HALSEL, CN – Rencana Kunjungan Kerja (KUKER) Menteri ke Pulau Obi, Kabupaten Halmahera Selatan (Halsel), Provinsi Maluku Utara (Malut). Di soroti oleh Lembaga Swadaya Masyarakat (LSM) Shantari Foundations (SF) dan cecar Perusahan Tambang di Pulau Obi, langgar aturan UU NO 40 Tahun 2007 pasalnya tidak penuhi janji dan kewajiban sebagai perseroan. (21/06/2021)
Beberapa hari terakhir ini kita disuguhi dengan pemberitaan diberbagai media massa yang berkaitan dengan agenda kunjungan kerja (KUKER) yang dilakukan oleh pemerintah pusat ke wilayah Maluku Utara.

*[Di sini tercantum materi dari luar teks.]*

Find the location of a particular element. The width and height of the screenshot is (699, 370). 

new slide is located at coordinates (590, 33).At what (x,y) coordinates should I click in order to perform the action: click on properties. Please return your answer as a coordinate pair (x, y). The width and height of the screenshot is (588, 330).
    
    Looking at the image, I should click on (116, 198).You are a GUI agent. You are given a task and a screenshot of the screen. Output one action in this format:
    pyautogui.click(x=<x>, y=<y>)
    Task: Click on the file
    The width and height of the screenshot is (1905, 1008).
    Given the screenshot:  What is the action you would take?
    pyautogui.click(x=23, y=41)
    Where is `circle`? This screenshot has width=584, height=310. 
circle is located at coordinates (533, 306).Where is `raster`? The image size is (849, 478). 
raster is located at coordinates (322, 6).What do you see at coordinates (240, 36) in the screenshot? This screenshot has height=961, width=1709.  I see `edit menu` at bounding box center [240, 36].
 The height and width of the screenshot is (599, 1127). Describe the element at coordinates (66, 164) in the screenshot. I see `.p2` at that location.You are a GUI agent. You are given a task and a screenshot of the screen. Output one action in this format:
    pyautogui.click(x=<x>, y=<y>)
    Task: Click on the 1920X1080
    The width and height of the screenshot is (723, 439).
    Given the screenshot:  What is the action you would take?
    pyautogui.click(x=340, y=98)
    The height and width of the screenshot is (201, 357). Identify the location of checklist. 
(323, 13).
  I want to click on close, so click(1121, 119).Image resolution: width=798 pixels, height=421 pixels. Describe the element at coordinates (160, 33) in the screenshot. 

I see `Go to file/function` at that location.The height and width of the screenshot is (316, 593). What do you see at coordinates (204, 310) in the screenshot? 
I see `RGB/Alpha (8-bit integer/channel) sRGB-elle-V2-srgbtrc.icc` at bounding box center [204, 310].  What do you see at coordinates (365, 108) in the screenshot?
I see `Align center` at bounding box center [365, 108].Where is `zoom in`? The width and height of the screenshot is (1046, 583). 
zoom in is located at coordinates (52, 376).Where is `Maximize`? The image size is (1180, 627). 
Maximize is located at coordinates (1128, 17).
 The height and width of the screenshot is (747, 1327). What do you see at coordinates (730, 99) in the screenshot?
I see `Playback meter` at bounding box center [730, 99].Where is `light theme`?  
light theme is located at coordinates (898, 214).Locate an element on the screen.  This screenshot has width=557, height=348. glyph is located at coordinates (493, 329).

Kunjungan itu dimaksudkan untuk menghadiri peresmian dimulainya operasi produksi fasilitas High Pressure Acid Leach (HPAL) tahap 1 oleh PT. Halmahera Persada Lygend (PTHPL) di pulau obi.
Sebagai upaya merespon agenda tersebut sekretaris LSM Shantari Foundations Falhi Ode Padjali, menilai “ada beberapa masalah fundamental yang mestinya juga ikut memberikan kepastian kepada masyarakat lingkar tambang di pulau obi, sebagai misal tentang pengelolaan dana corporate social responsibility (CSR) yang belum sepenuhnya dinikmati oleh masyarakat sekitar tambang, padahal perusahaan tersebut beroperasi sudah sejak lama” Ungkapnya saat di hubungi via WhatsApp
Menurut Falhi “Sementara kalau kita merujuk pada ketentuan UU NO 40 Tahun 2007 tentang Perseroan Terbatas sebagaimana termaktub dalam BAB V pasal 74 ayat 1 dengan jelas disebutkan bahwa perseroan yang menjalankan kegiatan usahanya dibidang dan/atau berkaitan dengan sumber daya alam wajib melaksanakan tanggungjawab sosial dan lingkungan” Ujar Fahli
Lanjut dia “tidak hanya sampai disitu saja, bahkan pada ayat 3 juga kembali dipertegas bahwa “jika perseroan yang tidak melaksanakan kewajiban sebagaimana dimaksud pada ayat 1 dikenai sanksi sesuai dengan ketentuan peraturan perundang-undangan. untuk itu maka pemerintah pusat berkewajiban mengingatkan ke pihak perusahaan agar lebih meningkatkan keseriusannya dalam melayanai masyarakat obi” pungkasnya
Sambung Fahli “Masalah berikut yang mestinya tidak luput juga dari perhatian perusahaan adalah soal pemindahan permukiman warga yang hingga saat ini masih menuai kontroversi ditengah-tengah masyarakat”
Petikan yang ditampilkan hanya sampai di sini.